Umstritten ist einzig, ob das Obergericht Bundesrecht verletzt hat, indem es die Kosten des gegenstandslos gewordenen Verfahrens dem Beschwerdeführer auferlegte. 
 
2.1. Art. 428 StPO sieht für die Kostentragung im Rechtsmittelverfahren in allgemeiner Weise vor, dass die Parteien die Kosten nach Massgabe ihres Unterliegens zu tragen haben. Eine Regelung für den Fall, dass ein Verfahren gegenstandslos wird, enthält die StPO nicht. Das Obergericht hält dazu fest, dass in Fällen, in denen wie im vorliegenden die Gegenstandslosigkeit nach dem Ergreifen des Rechtsmittels eintritt, "über die Verfahrenskosten mit summarischer Begründung aufgrund der Sachlage vor Eintritt des Erledigungsgrundes zu entscheiden ist. Bei der Beurteilung der Kostenfolgen ist in erster Linie auf den mutmasslichen Ausgang des Prozesses abzustellen. Bei der Beurteilung des mutmasslichen Verfahrensausgangs geht es jedoch nicht darum, die Prozessaussichten im einzelnen zu prüfen. Vielmehr kann es bei einer knappen, d.h. Prima-facie-Beurteilung der Aktenlage sein Bewenden haben" (E. 3.1 S. 3).  
Dies entspricht im Wesentlichen den Regeln, die das Bundesgericht selber bei gegenstandslos gewordenen Verfahren anwendet (vgl. Art. 71 BGG i.V.m. Art. 72 BZP). Ergänzend greift es auf allgemeine zivilprozessrechtliche Kriterien zurück. Danach wird in erster Linie jene Partei kosten- und entschädigungspflichtig, die das gegenstandslos gewordene Verfahren veranlasst hat oder bei der die Gründe eingetreten sind, die zur Gegenstandslosigkeit geführt haben (vgl. BGE 118 Ia 488 E. 4a S. 494 f.; 2C_45/2009 vom 26. Mai 2009 E. 3.1).

**Gespeichertes Material**
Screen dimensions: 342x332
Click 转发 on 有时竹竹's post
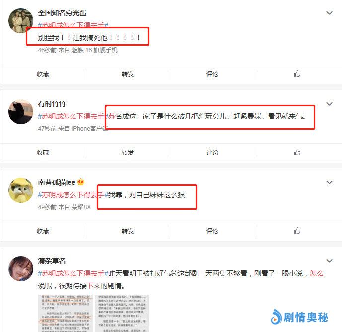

**Durchzuführende Schritte**
**a.** Bearbeite bitte im Dokumentauszug die Passage von "Umstritten ist einzig, ob" bis einschließlich "dem Beschwerdeführer auferlegte.": Gib sie vollständig wieder und ersetze dabei "Beschwerdeführer" durch "Rechtsmittelkläger".
**b.** Worauf ist laut dem Dokumentauszug bei der Beurteilung der Kostenfolgen in erster Linie abzustellen?

**Ergebnisse je Aufgabe**
**a.**
Umstritten ist einzig, ob das Obergericht Bundesrecht verletzt hat, indem es die Kosten des gegenstandslos gewordenen Verfahrens dem Rechtsmittelkläger auferlegte.

**b.** Auf den mutmasslichen Ausgang des Prozesses.